Amino Acid Metabolism, β-Cell Function, and Diabetes

Abstract

Specific amino acids are known to acutely and chronically regulate insulin secretion from pancreatic β-cells in vivo and in vitro. Mitochondrial metabolism is crucial for the coupling of amino acid and glucose recognition to exocytosis of insulin granules. This is illustrated by in vitro and in vivo observations discussed in the present review. Mitochondria generate ATP, which is the main coupling messenger in insulin secretion, and other coupling factors, which serve as sensors for the control of the exocytotic process.

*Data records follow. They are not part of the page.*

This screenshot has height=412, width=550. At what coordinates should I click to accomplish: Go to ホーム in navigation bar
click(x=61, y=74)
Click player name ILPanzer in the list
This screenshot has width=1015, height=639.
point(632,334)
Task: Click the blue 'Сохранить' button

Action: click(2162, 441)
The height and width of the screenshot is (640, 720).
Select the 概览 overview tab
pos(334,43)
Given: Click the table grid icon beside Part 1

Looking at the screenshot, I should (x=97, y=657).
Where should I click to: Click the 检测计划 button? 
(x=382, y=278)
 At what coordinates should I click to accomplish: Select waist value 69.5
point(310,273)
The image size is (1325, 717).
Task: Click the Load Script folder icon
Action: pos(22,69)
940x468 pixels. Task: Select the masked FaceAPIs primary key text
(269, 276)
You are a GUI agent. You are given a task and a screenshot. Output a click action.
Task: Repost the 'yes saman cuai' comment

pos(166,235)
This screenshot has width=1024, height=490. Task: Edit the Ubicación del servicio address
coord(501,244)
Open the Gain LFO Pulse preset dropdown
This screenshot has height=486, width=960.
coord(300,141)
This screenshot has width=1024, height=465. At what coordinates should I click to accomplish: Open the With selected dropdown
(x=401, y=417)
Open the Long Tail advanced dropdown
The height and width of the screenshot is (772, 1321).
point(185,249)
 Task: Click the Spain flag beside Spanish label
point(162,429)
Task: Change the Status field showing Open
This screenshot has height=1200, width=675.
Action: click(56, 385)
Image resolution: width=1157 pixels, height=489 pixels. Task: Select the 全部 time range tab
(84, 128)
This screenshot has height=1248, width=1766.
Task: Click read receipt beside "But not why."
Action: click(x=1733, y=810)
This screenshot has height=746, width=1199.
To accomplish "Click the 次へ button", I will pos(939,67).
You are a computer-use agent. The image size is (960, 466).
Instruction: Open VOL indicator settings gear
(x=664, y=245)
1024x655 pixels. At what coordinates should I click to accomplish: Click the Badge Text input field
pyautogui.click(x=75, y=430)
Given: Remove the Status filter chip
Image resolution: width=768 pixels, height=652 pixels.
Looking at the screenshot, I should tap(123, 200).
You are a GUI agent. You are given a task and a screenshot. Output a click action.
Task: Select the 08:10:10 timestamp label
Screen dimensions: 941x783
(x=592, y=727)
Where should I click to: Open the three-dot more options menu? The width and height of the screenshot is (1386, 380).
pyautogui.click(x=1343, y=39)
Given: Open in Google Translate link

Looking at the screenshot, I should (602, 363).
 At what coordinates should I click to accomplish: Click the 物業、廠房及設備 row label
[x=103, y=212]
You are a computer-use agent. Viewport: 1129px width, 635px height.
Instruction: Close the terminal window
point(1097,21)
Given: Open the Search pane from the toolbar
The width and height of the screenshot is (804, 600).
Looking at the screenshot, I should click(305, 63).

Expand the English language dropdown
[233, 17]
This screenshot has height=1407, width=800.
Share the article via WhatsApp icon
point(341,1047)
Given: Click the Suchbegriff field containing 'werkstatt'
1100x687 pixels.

Numerous studies have sought to identify the factors that mediate the key amplifying pathway over the Ca2+ signal in nutrient-stimulated insulin secretion. Predominantly, these factors are nucleotides (ATP, GTP, cAMP, and NADPH), although metabolites have also been proposed, such as long-chain acyl-CoA derivatives and glutamate. This scenario further highlights the importance of the key enzymes or transporters, e.g., glutamate dehydrogenase, the aspartate and alanine aminotransferases, and the malate-aspartate shuttle in the control of insulin secretion. In addition, after chronic exposure, amino acids may influence gene expression in the β-cell, which subsequently alters levels of insulin secretion. Therefore, amino acids may play a direct or indirect (via generation of putative messengers of mitochondrial origin) role in insulin secretion.